INSTRUCTIONS FOR THE TASK:
Within the entries below, find the portion that opens with the line containing "Viewport: 711px width, 713px" and closes with the line containing "Given: Click the swagger logo icon". Retype that portion exactly and only.

---------- SOURCE DATA ----------

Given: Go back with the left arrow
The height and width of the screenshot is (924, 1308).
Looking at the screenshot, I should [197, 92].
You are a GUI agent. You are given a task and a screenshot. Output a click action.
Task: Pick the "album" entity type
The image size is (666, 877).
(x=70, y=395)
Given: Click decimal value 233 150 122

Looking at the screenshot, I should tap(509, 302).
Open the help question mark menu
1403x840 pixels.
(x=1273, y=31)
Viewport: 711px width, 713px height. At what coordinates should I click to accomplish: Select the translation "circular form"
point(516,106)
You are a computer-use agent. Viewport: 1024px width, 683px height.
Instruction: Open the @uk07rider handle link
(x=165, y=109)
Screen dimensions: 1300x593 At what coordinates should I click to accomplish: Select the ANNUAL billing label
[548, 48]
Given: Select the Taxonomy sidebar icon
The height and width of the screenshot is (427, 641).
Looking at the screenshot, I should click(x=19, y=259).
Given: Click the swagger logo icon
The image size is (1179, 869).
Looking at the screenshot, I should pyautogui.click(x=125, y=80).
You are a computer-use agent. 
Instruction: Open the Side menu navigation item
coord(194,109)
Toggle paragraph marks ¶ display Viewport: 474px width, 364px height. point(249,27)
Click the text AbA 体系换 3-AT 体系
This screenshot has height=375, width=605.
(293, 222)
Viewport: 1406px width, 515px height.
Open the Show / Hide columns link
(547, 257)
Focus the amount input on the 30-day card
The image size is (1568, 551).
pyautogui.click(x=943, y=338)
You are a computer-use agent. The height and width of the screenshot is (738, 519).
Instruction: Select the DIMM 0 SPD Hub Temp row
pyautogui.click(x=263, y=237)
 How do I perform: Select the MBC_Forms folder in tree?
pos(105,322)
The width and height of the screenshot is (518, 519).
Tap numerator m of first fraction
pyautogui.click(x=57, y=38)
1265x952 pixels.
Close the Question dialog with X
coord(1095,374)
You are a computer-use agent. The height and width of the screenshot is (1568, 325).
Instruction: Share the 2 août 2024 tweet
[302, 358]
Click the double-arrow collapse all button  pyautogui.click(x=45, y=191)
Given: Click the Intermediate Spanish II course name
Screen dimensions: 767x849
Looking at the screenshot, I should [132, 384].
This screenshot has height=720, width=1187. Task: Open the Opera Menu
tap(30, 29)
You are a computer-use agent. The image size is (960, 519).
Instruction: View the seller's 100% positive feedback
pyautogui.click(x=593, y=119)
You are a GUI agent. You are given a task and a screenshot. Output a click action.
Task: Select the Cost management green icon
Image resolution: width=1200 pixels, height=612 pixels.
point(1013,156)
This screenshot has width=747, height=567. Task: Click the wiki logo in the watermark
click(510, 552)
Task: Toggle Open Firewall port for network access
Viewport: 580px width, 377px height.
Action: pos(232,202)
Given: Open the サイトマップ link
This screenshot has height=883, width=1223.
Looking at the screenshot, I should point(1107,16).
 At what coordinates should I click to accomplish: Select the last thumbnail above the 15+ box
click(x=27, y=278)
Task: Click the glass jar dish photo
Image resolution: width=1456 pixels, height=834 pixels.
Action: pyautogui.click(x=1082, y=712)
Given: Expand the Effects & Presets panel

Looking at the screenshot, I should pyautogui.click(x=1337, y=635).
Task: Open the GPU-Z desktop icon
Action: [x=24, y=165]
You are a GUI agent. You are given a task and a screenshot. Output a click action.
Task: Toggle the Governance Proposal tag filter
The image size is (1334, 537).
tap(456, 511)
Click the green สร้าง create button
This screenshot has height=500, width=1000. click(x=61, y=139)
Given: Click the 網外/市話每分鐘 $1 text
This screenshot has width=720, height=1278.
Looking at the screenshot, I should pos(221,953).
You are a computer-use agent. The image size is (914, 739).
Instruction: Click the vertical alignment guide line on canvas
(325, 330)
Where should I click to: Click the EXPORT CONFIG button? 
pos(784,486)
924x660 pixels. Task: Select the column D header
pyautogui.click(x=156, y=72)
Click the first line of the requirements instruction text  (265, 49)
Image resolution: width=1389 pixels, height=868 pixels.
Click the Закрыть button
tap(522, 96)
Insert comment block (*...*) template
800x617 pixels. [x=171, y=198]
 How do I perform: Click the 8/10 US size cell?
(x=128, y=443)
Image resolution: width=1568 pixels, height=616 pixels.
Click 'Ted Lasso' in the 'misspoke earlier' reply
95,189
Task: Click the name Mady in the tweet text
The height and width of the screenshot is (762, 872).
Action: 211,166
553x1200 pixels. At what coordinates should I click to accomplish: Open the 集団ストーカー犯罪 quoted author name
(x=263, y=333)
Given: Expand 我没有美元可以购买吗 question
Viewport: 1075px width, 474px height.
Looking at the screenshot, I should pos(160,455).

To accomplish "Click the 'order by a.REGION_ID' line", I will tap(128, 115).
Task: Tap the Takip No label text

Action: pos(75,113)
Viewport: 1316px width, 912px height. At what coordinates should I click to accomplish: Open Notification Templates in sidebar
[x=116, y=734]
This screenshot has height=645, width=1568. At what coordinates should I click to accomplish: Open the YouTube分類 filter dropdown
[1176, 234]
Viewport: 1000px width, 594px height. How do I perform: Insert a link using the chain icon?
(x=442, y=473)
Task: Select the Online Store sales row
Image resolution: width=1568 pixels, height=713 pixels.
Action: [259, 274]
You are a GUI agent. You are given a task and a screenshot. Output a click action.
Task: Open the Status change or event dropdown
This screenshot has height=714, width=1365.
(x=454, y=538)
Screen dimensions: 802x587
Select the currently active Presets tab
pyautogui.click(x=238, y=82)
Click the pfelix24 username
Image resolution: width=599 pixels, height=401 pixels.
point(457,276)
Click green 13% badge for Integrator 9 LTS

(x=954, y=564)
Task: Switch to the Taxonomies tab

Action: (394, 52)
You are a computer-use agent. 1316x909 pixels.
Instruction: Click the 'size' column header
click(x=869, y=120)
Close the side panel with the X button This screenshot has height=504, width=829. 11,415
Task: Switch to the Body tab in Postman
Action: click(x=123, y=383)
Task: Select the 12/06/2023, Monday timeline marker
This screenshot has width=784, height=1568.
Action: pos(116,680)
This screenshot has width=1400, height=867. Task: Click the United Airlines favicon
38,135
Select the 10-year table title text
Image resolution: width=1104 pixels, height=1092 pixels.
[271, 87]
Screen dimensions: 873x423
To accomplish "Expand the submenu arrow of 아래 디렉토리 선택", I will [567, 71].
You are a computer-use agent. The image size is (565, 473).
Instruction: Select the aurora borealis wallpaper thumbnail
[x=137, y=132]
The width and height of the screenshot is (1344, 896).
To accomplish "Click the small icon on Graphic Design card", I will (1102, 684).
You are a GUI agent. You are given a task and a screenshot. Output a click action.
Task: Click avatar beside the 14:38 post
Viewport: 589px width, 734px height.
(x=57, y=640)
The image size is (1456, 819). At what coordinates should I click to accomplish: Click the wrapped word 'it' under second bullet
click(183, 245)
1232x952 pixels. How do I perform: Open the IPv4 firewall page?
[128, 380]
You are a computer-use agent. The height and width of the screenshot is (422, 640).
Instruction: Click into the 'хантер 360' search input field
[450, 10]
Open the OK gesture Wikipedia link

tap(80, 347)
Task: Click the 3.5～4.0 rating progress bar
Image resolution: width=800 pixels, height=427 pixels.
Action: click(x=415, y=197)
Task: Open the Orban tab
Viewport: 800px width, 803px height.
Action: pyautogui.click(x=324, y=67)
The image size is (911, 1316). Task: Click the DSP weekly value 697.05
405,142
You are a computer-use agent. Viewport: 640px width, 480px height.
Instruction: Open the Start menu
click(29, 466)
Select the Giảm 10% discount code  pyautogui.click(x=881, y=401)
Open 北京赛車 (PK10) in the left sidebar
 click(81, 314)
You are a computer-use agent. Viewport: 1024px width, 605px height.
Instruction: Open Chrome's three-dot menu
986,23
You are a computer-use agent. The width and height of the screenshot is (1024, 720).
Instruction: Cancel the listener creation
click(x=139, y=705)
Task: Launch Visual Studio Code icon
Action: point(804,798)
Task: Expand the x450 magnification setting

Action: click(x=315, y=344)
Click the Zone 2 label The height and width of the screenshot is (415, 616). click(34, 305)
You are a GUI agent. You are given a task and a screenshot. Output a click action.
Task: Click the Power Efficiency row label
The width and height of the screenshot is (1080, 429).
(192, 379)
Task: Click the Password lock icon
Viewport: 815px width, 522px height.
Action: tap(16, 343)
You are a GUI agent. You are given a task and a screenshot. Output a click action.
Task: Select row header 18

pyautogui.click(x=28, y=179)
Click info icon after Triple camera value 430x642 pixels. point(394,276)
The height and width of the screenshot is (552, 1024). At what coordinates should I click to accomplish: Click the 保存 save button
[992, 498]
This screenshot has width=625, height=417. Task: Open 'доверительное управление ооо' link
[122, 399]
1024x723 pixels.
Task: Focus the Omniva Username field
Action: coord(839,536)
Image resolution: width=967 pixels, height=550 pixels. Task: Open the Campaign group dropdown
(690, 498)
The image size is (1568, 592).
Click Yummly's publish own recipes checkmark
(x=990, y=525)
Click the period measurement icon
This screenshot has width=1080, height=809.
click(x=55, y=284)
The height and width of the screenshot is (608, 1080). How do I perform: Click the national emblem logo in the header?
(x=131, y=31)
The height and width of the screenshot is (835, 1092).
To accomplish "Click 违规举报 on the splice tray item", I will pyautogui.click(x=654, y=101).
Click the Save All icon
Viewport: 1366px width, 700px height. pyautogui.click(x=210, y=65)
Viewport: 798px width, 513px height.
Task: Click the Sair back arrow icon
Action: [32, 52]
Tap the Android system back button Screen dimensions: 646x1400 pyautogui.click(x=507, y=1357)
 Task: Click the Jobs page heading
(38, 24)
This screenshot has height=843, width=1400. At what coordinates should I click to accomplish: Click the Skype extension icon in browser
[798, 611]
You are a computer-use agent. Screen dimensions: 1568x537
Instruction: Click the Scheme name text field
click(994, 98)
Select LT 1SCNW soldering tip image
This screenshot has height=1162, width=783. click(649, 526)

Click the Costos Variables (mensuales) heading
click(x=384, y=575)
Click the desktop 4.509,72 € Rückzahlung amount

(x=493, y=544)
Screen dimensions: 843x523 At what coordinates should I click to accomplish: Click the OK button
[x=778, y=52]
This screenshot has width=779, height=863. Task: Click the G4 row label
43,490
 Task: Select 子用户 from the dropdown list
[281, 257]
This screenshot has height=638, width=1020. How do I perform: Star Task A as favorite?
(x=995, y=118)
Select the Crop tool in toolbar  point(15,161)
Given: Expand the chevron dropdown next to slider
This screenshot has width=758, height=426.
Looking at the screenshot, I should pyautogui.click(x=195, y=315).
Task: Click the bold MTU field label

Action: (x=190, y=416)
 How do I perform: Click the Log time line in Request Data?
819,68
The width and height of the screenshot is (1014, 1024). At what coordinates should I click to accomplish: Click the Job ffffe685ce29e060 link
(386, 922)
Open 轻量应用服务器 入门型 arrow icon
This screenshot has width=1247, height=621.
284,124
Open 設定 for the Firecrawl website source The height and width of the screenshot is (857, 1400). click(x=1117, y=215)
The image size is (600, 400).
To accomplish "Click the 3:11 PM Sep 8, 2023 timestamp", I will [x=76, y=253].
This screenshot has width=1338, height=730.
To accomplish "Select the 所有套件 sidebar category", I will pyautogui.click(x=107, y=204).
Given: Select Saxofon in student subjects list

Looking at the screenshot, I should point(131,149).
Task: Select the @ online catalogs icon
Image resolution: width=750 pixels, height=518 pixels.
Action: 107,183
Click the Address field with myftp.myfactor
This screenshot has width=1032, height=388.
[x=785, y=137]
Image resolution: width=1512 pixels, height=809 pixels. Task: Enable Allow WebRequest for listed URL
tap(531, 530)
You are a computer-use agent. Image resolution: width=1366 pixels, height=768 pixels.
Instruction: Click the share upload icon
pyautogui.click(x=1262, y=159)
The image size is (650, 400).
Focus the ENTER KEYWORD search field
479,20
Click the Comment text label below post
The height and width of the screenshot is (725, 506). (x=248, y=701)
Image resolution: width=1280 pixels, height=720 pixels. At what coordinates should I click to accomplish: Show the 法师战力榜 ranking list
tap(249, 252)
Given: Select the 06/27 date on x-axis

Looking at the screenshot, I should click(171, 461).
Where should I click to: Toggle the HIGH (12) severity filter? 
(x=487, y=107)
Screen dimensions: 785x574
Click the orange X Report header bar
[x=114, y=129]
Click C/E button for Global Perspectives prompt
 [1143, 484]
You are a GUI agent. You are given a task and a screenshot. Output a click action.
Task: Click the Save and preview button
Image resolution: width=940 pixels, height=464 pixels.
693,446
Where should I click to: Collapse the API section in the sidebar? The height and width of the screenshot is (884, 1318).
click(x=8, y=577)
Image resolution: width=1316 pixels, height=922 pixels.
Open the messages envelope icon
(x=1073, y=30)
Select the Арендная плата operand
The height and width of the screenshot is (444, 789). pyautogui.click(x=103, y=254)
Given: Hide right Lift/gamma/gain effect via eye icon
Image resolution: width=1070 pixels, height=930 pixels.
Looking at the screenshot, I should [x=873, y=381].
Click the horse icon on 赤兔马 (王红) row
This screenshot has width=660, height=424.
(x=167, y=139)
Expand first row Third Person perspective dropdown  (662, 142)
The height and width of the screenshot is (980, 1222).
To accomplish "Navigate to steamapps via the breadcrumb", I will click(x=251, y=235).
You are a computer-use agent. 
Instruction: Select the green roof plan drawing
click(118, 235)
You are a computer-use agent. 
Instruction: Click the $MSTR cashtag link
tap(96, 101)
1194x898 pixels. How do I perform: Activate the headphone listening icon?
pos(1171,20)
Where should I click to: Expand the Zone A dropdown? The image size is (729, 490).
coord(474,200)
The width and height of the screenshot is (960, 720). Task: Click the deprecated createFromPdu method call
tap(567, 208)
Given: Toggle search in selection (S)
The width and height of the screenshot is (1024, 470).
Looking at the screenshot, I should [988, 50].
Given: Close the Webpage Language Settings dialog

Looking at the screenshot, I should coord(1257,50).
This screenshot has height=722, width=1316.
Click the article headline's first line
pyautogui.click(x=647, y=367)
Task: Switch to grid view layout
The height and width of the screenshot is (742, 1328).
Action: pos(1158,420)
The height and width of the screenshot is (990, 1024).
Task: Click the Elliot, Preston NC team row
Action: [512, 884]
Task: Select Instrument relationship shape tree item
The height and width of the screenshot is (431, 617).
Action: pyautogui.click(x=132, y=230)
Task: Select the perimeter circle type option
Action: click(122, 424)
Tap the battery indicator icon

----------

REPLY TO THE EXERCISE:
Viewport: 711px width, 713px height. At what coordinates should I click to accomplish: Select the translation "circular form"
point(516,106)
You are a computer-use agent. Viewport: 1024px width, 683px height.
Instruction: Open the @uk07rider handle link
(x=165, y=109)
Screen dimensions: 1300x593 At what coordinates should I click to accomplish: Select the ANNUAL billing label
[548, 48]
Given: Select the Taxonomy sidebar icon
The height and width of the screenshot is (427, 641).
Looking at the screenshot, I should click(x=19, y=259).
Given: Click the swagger logo icon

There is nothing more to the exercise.